Unfortunately apt (or apt-get) won't tell you if an update is being held back because of phasing. This user-hostile apt issue is tracked in Ubuntu bug #1988819 and you should add yourself as someone it affects if this is relevant to you. Ubuntu has a web page on what updates are currently in phased release, although packages are removed from this page once they reach 100%. Having reached 100%, such a package is no longer a phased update, which will become relevant soon.

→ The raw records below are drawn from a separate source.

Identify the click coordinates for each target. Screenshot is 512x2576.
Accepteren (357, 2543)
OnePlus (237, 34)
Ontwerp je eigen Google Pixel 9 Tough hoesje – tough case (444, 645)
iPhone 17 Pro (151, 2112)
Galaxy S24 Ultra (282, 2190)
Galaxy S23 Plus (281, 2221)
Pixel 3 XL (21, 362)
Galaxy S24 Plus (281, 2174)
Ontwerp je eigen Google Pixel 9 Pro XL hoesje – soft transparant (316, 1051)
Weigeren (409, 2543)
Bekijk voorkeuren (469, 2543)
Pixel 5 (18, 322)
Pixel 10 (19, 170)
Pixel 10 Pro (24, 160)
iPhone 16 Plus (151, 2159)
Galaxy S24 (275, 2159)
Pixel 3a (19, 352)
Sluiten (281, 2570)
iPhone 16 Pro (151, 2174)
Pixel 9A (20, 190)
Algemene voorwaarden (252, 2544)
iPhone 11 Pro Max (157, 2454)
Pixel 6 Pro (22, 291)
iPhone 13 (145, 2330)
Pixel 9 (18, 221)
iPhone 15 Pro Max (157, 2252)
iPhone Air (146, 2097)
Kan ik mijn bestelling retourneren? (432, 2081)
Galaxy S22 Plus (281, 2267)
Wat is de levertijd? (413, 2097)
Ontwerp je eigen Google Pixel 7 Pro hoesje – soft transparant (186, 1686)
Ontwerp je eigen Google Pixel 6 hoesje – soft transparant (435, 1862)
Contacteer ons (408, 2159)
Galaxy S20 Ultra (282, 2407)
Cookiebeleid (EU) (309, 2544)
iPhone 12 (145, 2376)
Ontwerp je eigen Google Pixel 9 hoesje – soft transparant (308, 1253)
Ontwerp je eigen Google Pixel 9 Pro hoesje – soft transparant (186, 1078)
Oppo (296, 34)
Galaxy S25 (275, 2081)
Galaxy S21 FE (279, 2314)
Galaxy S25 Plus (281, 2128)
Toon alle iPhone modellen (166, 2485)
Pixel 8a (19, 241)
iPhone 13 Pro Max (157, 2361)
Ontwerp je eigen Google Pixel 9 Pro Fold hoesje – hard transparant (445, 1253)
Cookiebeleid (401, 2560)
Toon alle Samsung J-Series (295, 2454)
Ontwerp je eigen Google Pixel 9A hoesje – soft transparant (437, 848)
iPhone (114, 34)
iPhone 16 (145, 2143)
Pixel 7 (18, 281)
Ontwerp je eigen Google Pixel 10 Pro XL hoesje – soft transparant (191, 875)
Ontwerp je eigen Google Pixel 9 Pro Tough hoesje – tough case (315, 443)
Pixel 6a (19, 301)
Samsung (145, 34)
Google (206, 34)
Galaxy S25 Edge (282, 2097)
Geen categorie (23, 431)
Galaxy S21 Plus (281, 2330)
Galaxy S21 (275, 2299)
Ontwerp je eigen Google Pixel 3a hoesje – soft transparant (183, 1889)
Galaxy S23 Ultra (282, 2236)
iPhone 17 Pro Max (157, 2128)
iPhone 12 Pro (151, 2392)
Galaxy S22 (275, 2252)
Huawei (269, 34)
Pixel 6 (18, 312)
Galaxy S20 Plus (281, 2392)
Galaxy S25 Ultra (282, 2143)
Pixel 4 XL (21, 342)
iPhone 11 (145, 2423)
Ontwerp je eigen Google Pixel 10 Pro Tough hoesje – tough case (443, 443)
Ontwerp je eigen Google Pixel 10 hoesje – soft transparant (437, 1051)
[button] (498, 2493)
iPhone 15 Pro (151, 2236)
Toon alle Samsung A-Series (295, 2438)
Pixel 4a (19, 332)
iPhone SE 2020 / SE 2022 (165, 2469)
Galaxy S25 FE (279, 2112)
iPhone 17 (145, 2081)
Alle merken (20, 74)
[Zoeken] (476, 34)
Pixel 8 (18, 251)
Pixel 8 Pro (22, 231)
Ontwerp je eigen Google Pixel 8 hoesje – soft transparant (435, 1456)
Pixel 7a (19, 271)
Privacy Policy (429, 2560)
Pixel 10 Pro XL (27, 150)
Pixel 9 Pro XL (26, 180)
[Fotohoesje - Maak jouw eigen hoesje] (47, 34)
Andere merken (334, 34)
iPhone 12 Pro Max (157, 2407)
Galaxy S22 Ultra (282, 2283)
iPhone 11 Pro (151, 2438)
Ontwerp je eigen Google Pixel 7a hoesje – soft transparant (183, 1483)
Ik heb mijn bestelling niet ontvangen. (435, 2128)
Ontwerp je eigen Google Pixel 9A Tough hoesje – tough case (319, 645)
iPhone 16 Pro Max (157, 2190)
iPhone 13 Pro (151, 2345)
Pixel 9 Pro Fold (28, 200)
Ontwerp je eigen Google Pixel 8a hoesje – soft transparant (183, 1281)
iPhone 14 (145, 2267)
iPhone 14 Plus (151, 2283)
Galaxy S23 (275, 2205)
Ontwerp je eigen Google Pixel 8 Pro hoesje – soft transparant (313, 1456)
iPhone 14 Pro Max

If you can't see a reason for a package to be held back, it's probably a phased update but you can check the page to be sure.

(As covered in the "Phasing" section, packages normally move forward through the phased rollout every six hours, so you can have a package held back on some server in the morning and then be not-held in the afternoon. This is great fun for troubleshooting why a given server didn't get a particular update.)

Your place in a phased update is randomized across both different servers and different packages. If you have a fleet of servers, they will get each phased update at different times, and the order won't be consistent from package to package. This explains an anomaly we've been seeing in our package updates for some time, where different 22.04 servers would get updates at different times without any consistent pattern.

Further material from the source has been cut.